Герой дня: Василий Шукшин
Читатель ждет уж традиционного — а хрена. Не встречался я с Шукшиным, не дал Господь по малолетству моему и еще ряду разнообразных причин. Но это не дает мне повода пропустить его 83-летие.
Вот вы представьте себе: алтайская деревня (вы вообще знаете, где это — Алтай? Google Maps быстро открыли и посмотрели!). Парень-безотцовщина: отца в 21 год взяли НКВДшники и расстреляли. Мать, которая в одно лицо тянет сына всю войну. Парень после 7 класса идет в техникум учиться на механизатора, потому что учиться надо, но недоучился, ушел, потому что работать надо же; уехал в Калугу, потом во Владимир, везде работал. Руками. На заводах.
Пошел служить во флот. Комиссовали из-за язвы через три года службы — да-да, товарищ хипстер, три года отбарабанил Василь Макарыч, и то не дослужил!. Потом поехал домой на Алтай, экстерном сдал на аттестат зрелости и пошел работать в школу, учителем. А потом и директором был.
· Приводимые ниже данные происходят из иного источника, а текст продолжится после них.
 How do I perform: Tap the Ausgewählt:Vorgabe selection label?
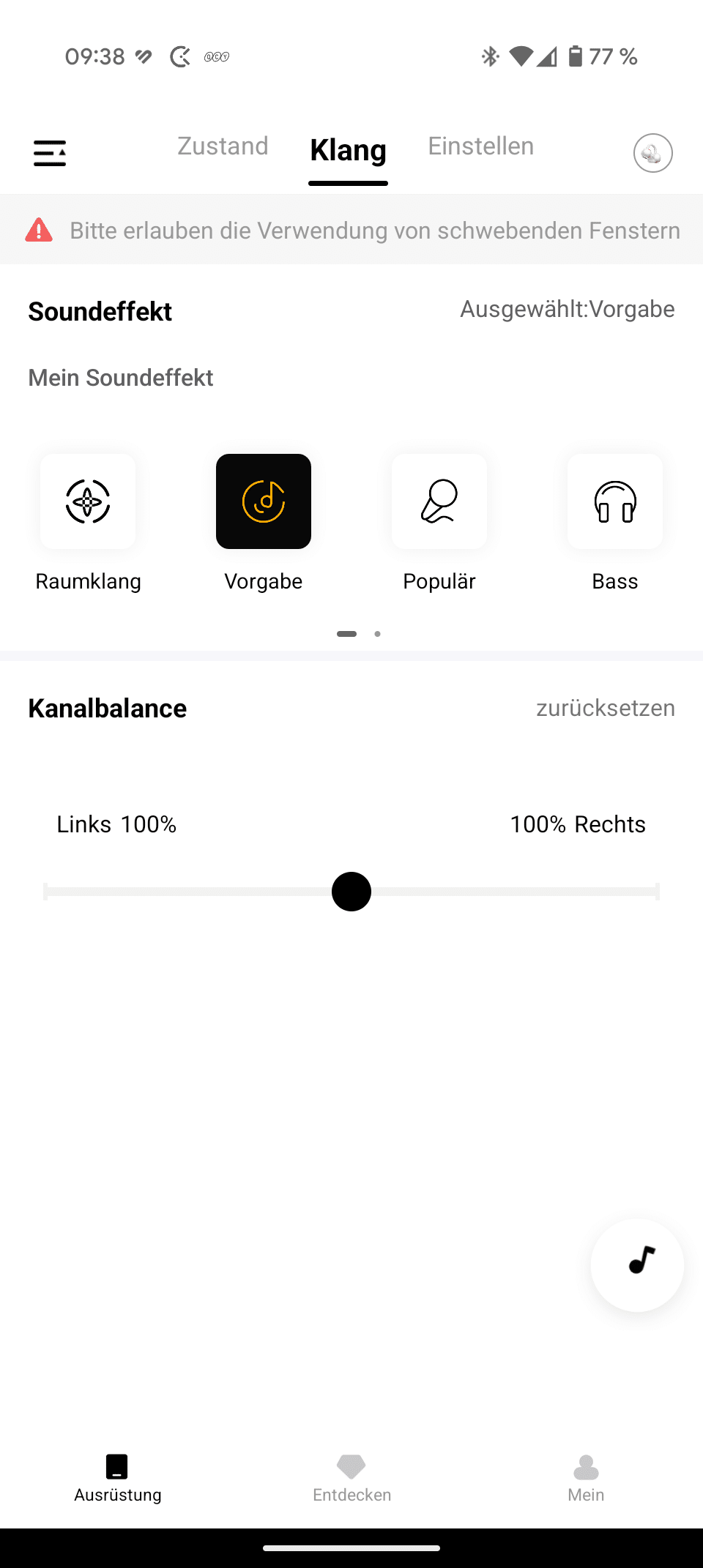(567, 309)
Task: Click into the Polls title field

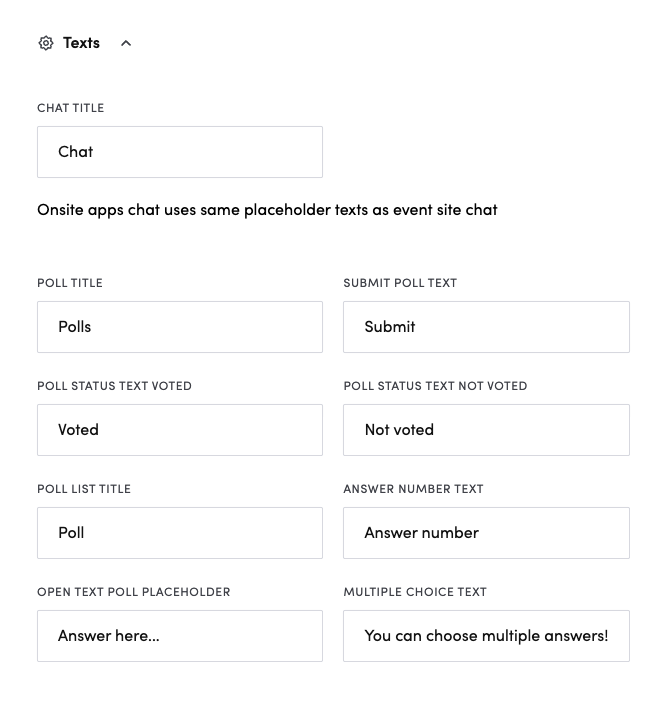Action: click(180, 327)
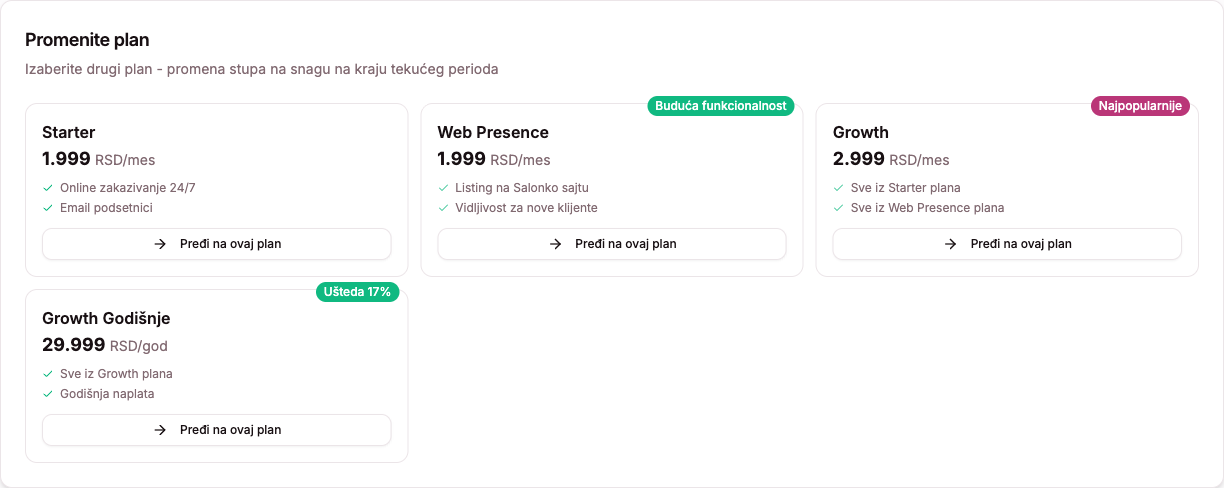Click the arrow icon in Web Presence button
Viewport: 1224px width, 488px height.
click(555, 244)
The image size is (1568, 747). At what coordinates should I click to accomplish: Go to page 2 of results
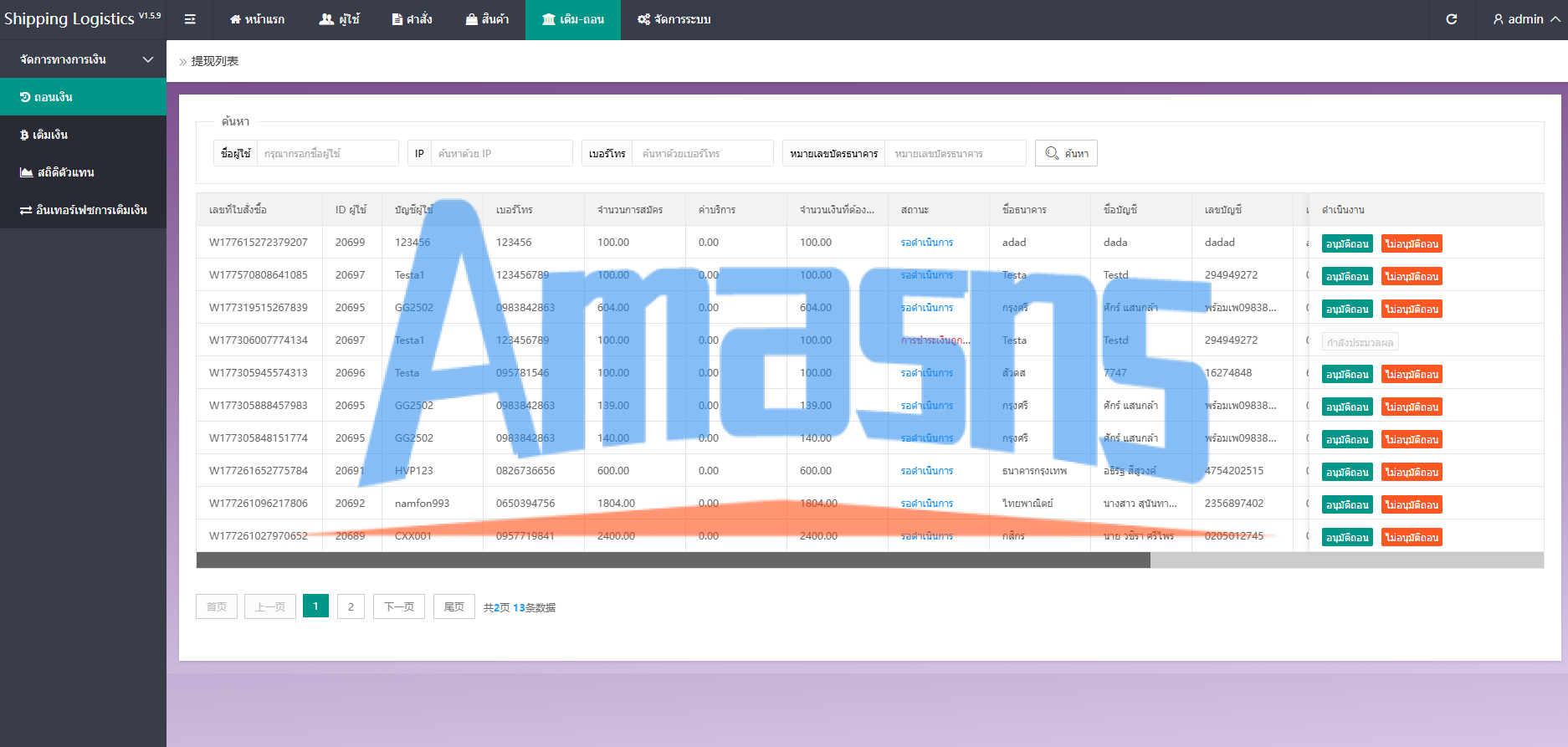coord(351,606)
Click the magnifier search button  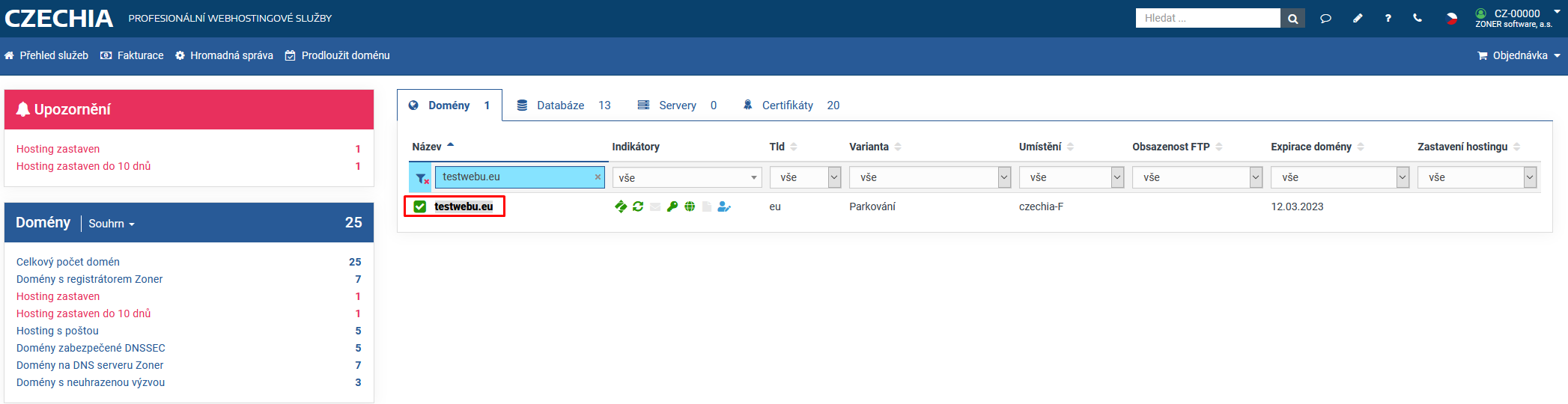pos(1292,19)
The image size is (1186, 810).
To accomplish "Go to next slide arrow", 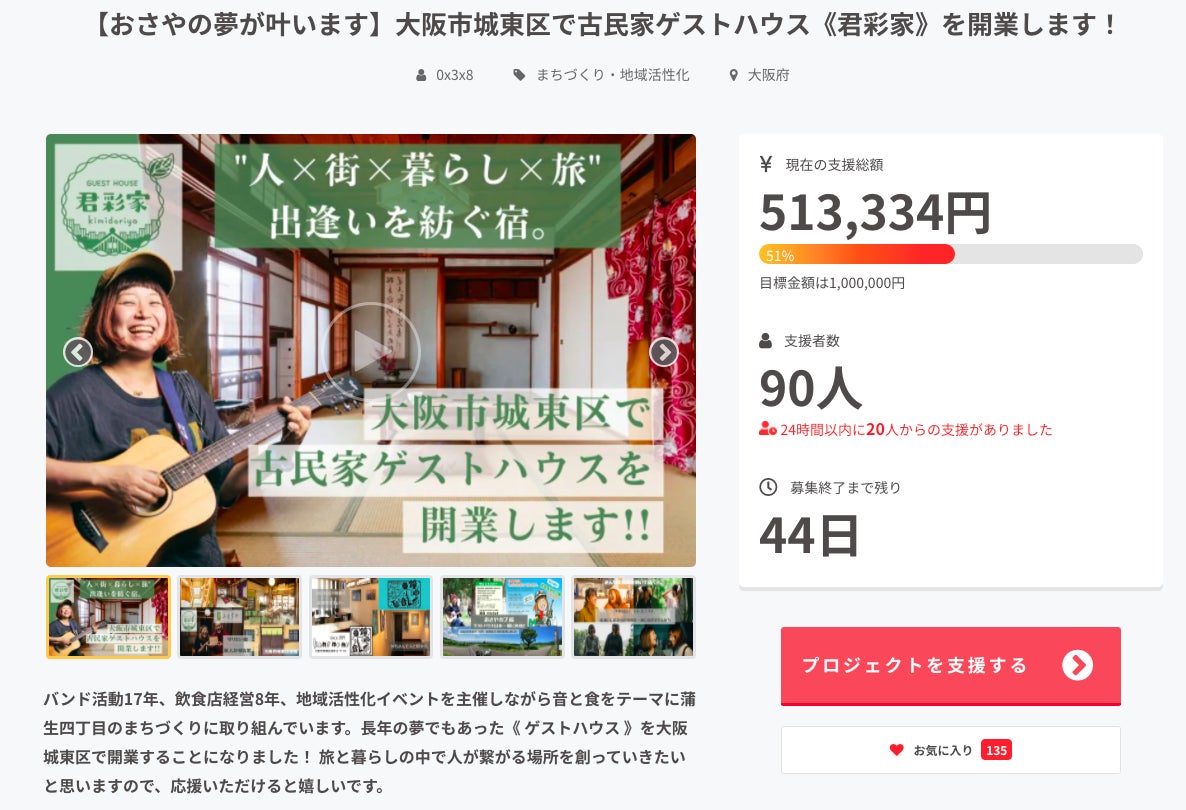I will pyautogui.click(x=663, y=352).
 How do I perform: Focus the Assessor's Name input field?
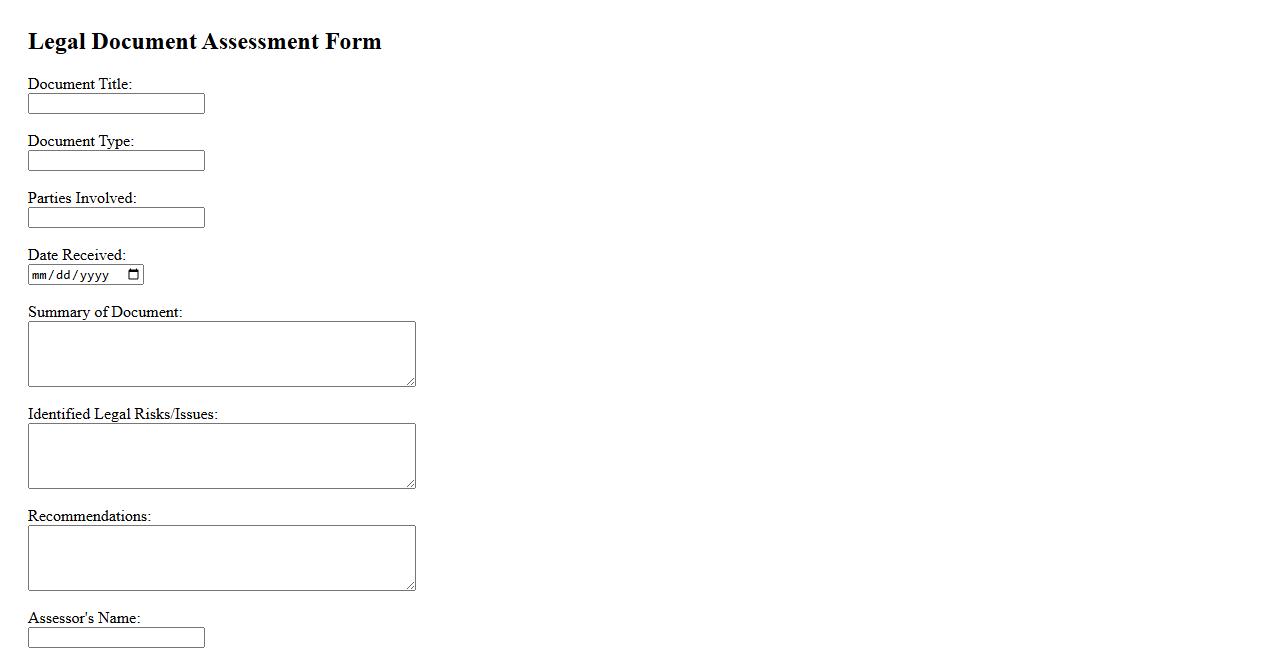pos(116,638)
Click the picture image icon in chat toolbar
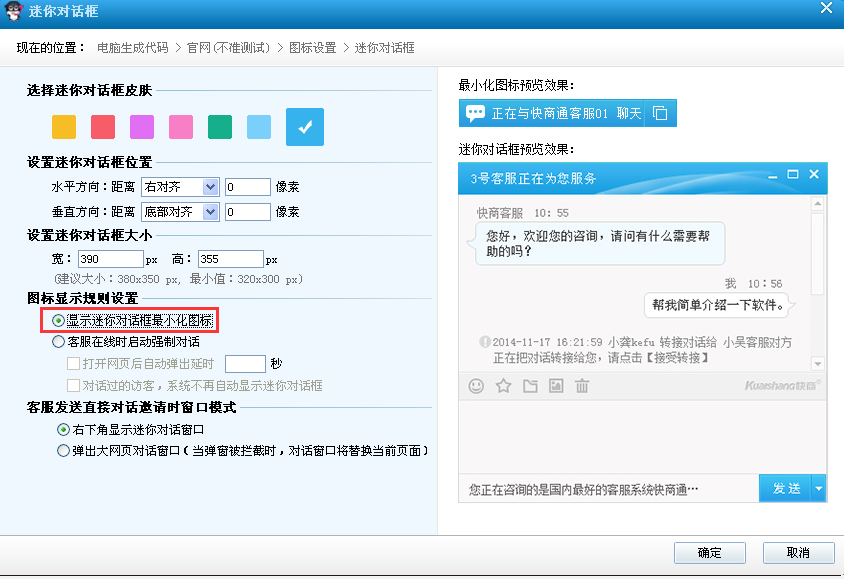This screenshot has width=844, height=579. click(556, 386)
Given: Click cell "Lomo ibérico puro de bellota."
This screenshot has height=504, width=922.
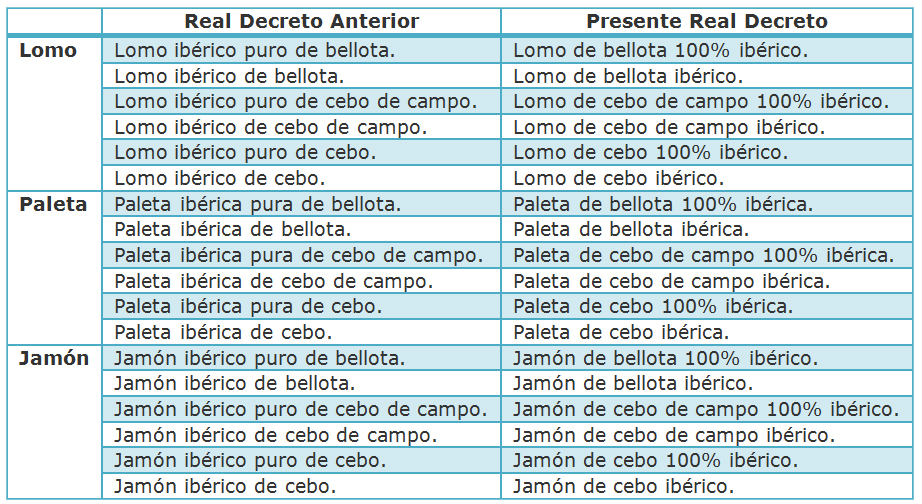Looking at the screenshot, I should [x=255, y=50].
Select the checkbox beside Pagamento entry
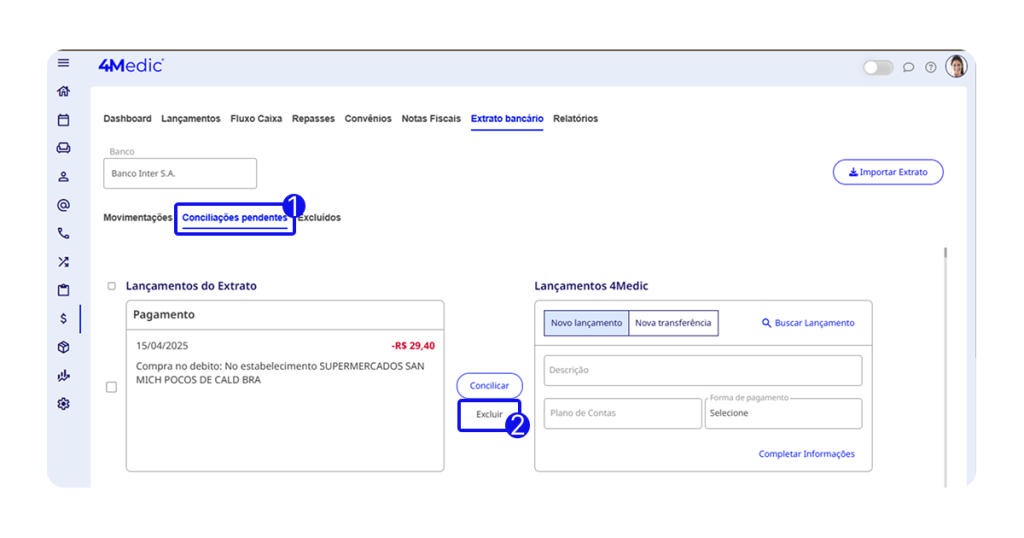 112,387
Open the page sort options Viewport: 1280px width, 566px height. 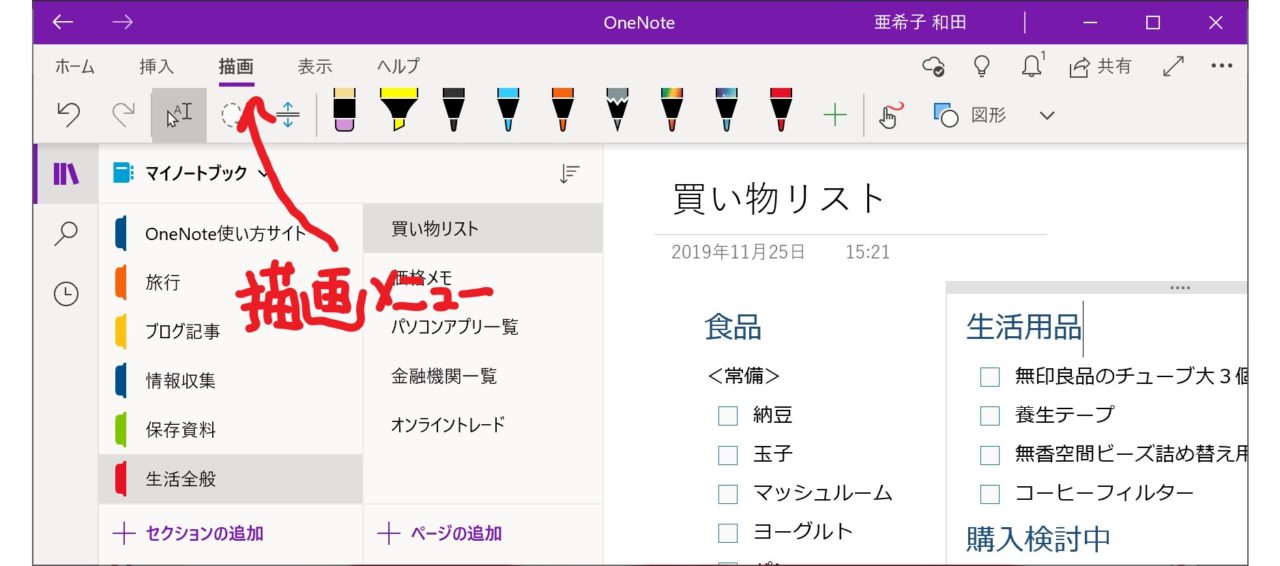(569, 174)

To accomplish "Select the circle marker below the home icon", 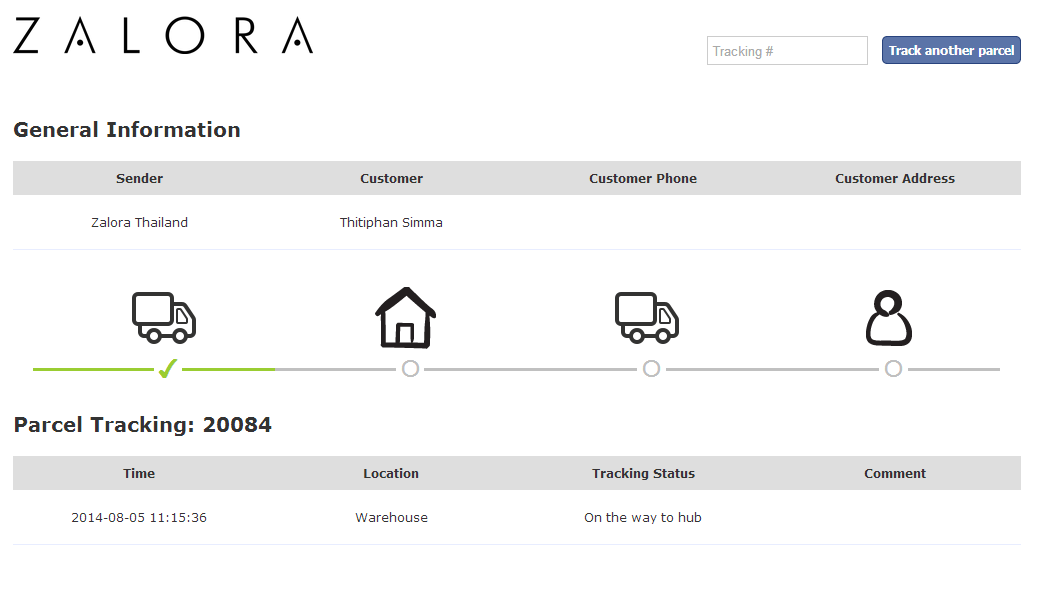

И вот теперь — вы опять представьте себе — он едет с горсткой своих самопальных рассказов в Москву. С Алтая. Во ВГИК поступать. И поступает — на режиссуру, к Михаилу Ромму! И заканчивает. И становится тем самым Шукшиным, про которого мемориальная доска висит на доме рядом с метро Алексеевская, бывшая Щербаковская. И снимает все свои потрясающие фильмы (всего пять, если точно, и шесть, если с дипломом), и публикует рассказы, и снимается у Герасимова, Хуциева, Бондарчука. И умирает от язвы желудка, на теплоходе «Дунай», в душной каюте, один.
Но я вот что хочу сказать. Все, что в предыдущем абзаце я написал — про кино, книжки, фильмы, смерть и пр. — это ведь последствия, как и то, про что я не написал: бабы его эти бесконечные, водка декалитрами… Но вдумайтесь: механизатор-матрос с Алтая. В Москву. Во ВГИК. Это ж как надо было верить в себя. Какую силу иметь. Какую волю к победе. Это потом Комитет по кинематографии и Союз писателей малость пообломали. Но не до конца. Ушел почти что свободным.
«А такая была ясность кругом, такая была тишина и ясность, что как-то даже не по себе маленько, если всмотреться и вслушаться. Неспокойно как-то. В груди что-то такое… Как будто подкатит что-то горячее к сердцу и снизу и в виски мягко стукнет. И в ушах толчками пошумит кровь. И все, и больше ничего на земле не слышно. И висит на веревке луна».